Methods: Eighty-three patients with MS (42 with relapsing-remitting, 21 with secondary progressive, and 20 with primary progressive) were studied longitudinally, with an interval of 2 to 4 years. Magnetic resonance imaging included T1- and T2-weighted images to obtain 2 brain volume measurements: (1) the parenchymal fraction as a marker of global brain atrophy and (2) the ventricular fraction as a marker of central atrophy. The annualized rate of global and central brain atrophy was compared between those with different subtypes of MS and related to clinical characteristics, including sex, age, disease duration, and disability.

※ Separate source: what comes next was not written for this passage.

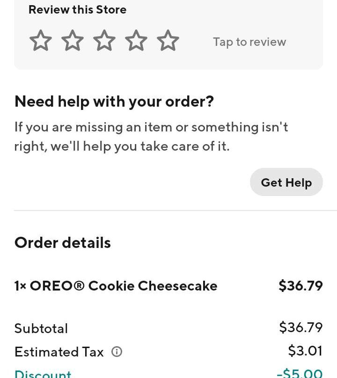
Task: Click the Subtotal label
Action: click(41, 328)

Results: There was a significant decrease of the parenchymal fraction (-0.7% per year; SEM, 0.11% per year) and a significant increase of ventricular fraction (3.7% per year; SEM, 0.54% per year) in the total group. Significant tissue loss was also seen in all 3 subtypes of MS; the decrease in parenchymal fraction was not different between subtypes, whereas the increase in ventricular fraction tended to be larger in patients with secondary progressive MS compared with patients with primary progressive MS. Marginal associations were found between clinical determinants and the rate of brain atrophy. Annualized increase in the ventricular fraction was correlated with age (r = -0.26) and duration of symptoms (r = -0.22): younger patients (mainly patients with relapsing-remitting MS who have a limited disability) displayed a larger increase in ventricular fraction compared with older patients.
Conclusions: The rate of development of brain atrophy is largely independent of the course of the disease and other clinical characteristics. The relentless loss of tissue occurring in MS is not restricted to later (progressive) phases of the disease, thereby stressing the need for early neuroprotective treatment in MS.